Vivir con incertidumbre sin tener todas las respuestas.

La tranquilidad de no saber

La necesidad de comprender

Soy de esas personas que durante muchos años pensó que comprender era la forma de avanzar.

Si algo me dolía, intentaba entenderlo. Si estaba confundida, intentaba entenderlo. Si sentía que algo estaba cambiando dentro de mí, buscaba la explicación correcta.
Había una confianza implícita en que cuando lograra comprenderlo del todo, podría estar en paz.

Con el tiempo me he dado cuenta de que aquella búsqueda no tenía que ver únicamente con la comprensión. También había en ella un intento de reducir la incertidumbre. Porque la mente parece funcionar así: cuando algo no encaja, cuando aparece una situación nueva o una experiencia difícil de nombrar, se pone a trabajar para encontrar una explicación que le devuelva una sensación de estabilidad.

Y es comprensible. Al ser humano nunca se le ha dado especialmente bien convivir con la incertidumbre. Nos gusta saber qué ocurre, por qué ocurre y, si es posible, qué ocurrirá después. Buscamos seguridad, y muchas veces la buscamos a través de la comprensión.

Cuando las explicaciones ya no alcanzan

Por eso la mente desarrolla todo tipo de estrategias para hacernos sentir que sabemos dónde estamos pisando. Interpreta, anticipa, clasifica, construye relatos. A veces esas explicaciones resultan útiles e incluso pueden sostenernos durante años.

Sin embargo, hay momentos en la vida en los que dejan de ser suficientes.

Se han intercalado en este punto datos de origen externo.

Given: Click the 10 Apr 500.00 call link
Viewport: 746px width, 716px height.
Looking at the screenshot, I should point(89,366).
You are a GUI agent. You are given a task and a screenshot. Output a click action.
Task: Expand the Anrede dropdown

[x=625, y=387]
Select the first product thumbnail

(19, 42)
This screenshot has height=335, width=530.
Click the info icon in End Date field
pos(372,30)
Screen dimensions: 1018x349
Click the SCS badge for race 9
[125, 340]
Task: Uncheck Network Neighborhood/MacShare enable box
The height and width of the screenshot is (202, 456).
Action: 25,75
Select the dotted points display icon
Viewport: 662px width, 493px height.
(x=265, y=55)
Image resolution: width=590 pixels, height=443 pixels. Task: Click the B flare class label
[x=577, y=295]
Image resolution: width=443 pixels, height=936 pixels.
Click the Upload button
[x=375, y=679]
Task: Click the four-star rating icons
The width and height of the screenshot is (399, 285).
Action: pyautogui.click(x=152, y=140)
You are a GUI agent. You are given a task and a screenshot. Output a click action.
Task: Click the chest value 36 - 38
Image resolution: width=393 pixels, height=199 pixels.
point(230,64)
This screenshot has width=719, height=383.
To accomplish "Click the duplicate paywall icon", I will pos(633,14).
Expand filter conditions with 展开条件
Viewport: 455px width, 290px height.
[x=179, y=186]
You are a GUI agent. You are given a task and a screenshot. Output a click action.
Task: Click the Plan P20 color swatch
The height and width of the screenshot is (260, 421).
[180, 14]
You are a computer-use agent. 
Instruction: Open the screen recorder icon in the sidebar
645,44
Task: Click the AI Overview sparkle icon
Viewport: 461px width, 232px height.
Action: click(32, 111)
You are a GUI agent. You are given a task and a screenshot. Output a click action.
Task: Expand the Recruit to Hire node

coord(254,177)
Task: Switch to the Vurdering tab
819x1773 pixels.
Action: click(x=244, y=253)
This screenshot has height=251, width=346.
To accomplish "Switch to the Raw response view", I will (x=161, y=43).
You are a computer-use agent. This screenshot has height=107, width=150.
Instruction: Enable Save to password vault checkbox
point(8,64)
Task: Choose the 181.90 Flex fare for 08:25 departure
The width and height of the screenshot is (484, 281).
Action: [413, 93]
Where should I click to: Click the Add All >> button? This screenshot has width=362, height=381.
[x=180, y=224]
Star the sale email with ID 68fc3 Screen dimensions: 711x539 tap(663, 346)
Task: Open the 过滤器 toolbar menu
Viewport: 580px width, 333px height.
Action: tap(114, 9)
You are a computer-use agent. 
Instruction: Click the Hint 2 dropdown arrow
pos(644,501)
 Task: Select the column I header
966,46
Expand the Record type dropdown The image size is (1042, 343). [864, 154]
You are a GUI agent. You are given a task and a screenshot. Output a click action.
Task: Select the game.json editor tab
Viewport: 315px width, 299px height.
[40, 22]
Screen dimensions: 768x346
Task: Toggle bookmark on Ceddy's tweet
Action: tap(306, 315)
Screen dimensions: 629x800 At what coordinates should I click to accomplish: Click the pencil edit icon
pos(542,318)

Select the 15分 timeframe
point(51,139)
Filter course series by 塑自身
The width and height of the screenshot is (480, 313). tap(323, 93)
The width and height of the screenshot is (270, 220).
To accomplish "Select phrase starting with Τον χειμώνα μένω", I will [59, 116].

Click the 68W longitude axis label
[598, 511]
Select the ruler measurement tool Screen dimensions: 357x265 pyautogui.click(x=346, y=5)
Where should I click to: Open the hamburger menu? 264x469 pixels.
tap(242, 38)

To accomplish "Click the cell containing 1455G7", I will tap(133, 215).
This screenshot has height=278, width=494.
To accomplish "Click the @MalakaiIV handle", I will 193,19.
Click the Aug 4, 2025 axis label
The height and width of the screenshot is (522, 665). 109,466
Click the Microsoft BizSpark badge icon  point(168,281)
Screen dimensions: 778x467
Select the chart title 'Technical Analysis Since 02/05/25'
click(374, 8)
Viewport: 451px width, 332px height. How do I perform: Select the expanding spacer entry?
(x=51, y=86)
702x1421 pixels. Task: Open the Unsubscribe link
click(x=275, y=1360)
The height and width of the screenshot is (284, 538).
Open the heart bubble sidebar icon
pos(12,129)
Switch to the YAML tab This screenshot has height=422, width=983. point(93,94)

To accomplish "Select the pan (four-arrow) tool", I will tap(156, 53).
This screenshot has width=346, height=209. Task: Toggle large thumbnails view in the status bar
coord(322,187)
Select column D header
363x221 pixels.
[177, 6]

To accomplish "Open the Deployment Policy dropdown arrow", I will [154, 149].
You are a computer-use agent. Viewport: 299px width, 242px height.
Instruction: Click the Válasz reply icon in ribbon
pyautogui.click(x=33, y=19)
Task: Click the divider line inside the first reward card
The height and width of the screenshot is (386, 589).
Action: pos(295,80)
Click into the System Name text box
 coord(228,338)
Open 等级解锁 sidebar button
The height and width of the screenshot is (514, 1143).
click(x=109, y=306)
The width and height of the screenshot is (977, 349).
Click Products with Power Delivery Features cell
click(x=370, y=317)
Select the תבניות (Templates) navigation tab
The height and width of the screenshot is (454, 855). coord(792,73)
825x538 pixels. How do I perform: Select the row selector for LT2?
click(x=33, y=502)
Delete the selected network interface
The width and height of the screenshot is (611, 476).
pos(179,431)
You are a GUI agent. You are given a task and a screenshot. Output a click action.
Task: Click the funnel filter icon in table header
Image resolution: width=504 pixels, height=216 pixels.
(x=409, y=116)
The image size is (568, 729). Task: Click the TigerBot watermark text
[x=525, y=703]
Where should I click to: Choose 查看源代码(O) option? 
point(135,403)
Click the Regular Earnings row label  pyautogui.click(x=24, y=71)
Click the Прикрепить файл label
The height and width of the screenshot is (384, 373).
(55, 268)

Esto es algo que he observado especialmente en los procesos de transición profunda. Cuando algo importante está cambiando por dentro, la incertidumbre aumenta. Las referencias conocidas empiezan a perder fuerza y la mente responde intensificando su actividad. Quiere saber qué está pasando, qué significa, hacia dónde conduce y cuánto va a durar.

Durante mucho tiempo pensé que esa necesidad de comprender era una señal de claridad. Ahora no estoy tan segura.

Hay un momento en algunos procesos de transición en el que descubres que la necesidad de entenderlo todo era también una forma de seguir intentando sostener el suelo que ya se estaba moviendo. Una forma de conservar lo conocido y de protegerte de la inseguridad que acompaña a cualquier transformación real.

Porque cuando cambia el lugar interno desde el que vives, entras en un territorio que todavía no puede ser comprendido desde las referencias antiguas. Lo nuevo aún no ha tomado forma y lo anterior ya no termina de servir. Es una especie de espacio intermedio en el que no sabes exactamente dónde estás ni hacia dónde te diriges.

Y, sin embargo, algo cambia.

La tranquilidad de no saber

No aparecen grandes certezas ni respuestas definitivas. Lo que aparece es una capacidad mayor para permanecer ahí sin necesitar resolverlo inmediatamente.
La incertidumbre sigue existiendo, pero ya no genera la misma urgencia. La falta de respuestas deja de sentirse como una amenaza constante.

Poco a poco dejas de buscar una interpretación para todo lo que ocurre. Dejas de convertir cada sensación en un problema que resolver y cada movimiento interno en algo que necesita ser analizado. También dejas de exigirle al proceso que te entregue conclusiones antes de tiempo.

Y entonces sucede algo que me sigue pareciendo sorprendente: lejos de aumentar la angustia, aparece una cierta calma.

No porque entiendas más, sino porque has dejado de necesitar entenderlo todo.
La comprensión sigue teniendo valor, porque sigue ayudando a ordenar experiencias y a dar sentido a muchas cosas. Pero deja de ocupar el lugar que antes ocupaba y ya no es la condición necesaria para sentirte segura ni para poder avanzar.

Quizá una de las transformaciones más profundas consiste precisamente en eso: descubrir que la vida puede seguir desplegándose incluso cuando todavía no sabes explicarla.

A veces pensamos que la tranquilidad llegará cuando tengamos todas las respuestas.
Mi experiencia está siendo justamente la contraria.
Y, curiosamente, muchas de las personas que acompañan mis procesos están descubriendo algo parecido en sus propias transiciones.